Num ano em que o anunciado orçamento para o TNSJ será pela primeira vez ligeiramente aumentado relativamente às temporadas mais recentes, o primeiro trimestre de 2017 será também o calendário previsível para a assinatura de um novo contrato-programa do teatro nacional portuense e outras instituições nacionais congéneres com a Direcção-Geral das Artes, tendo em vista à efectivação de contratos plurianuais que permitam algum desafogo na programação.

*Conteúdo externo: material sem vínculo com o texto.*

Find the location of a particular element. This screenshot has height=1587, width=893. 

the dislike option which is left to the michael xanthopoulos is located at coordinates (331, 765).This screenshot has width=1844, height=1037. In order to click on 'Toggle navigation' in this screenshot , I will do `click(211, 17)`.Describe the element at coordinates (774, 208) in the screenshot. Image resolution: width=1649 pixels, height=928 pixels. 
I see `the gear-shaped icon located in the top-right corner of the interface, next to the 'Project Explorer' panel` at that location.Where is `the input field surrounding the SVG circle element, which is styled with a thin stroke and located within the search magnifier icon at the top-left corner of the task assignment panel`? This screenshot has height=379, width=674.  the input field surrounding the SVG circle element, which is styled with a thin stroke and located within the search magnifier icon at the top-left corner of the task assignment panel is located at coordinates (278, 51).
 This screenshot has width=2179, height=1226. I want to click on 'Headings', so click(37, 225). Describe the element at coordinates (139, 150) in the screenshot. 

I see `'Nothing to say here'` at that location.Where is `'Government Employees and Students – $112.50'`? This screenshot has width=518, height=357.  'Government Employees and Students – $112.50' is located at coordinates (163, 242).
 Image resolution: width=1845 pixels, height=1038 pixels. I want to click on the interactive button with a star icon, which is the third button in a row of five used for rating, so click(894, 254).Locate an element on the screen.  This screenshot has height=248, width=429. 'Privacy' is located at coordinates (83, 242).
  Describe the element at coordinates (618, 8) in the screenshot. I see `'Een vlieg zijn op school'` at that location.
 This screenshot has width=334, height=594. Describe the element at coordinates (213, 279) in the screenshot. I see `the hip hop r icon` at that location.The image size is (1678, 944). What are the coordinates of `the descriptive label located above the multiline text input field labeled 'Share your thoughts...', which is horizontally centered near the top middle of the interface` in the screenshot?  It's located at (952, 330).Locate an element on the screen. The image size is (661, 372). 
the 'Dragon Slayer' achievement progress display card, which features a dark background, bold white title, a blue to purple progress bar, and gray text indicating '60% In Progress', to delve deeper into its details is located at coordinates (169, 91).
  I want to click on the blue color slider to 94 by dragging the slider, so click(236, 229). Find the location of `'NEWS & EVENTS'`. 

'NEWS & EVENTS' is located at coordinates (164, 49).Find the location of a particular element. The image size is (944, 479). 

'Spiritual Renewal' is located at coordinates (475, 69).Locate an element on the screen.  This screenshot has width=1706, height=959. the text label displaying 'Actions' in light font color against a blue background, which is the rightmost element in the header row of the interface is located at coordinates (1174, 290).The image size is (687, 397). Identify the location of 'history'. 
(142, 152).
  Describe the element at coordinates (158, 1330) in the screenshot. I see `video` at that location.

Nuno Carinhas realça “a tentativa de reequilíbrio nas contas" do TNSJ, e também "o profícuo diálogo que tem existido com a tutela”, para manifestar a “esperança” de novos tempos para a criação teatral e cultural. “Mas ainda não saímos da crise e do aperto, e temos de manter uma imensa prudência” relativamente aos tempos futuros, acrescenta o director artístico do TNSJ, que, em 2017, poderá também ver em circulação internacional uma das suas últimas encenações, Os Últimos Dias da Humanidade, de Karl Kraus, que na sequência do recente acolhimento no Porto da assembleia geral da União dos Teatros da Europa poderá vir a pisar palcos de Itália e da Grécia.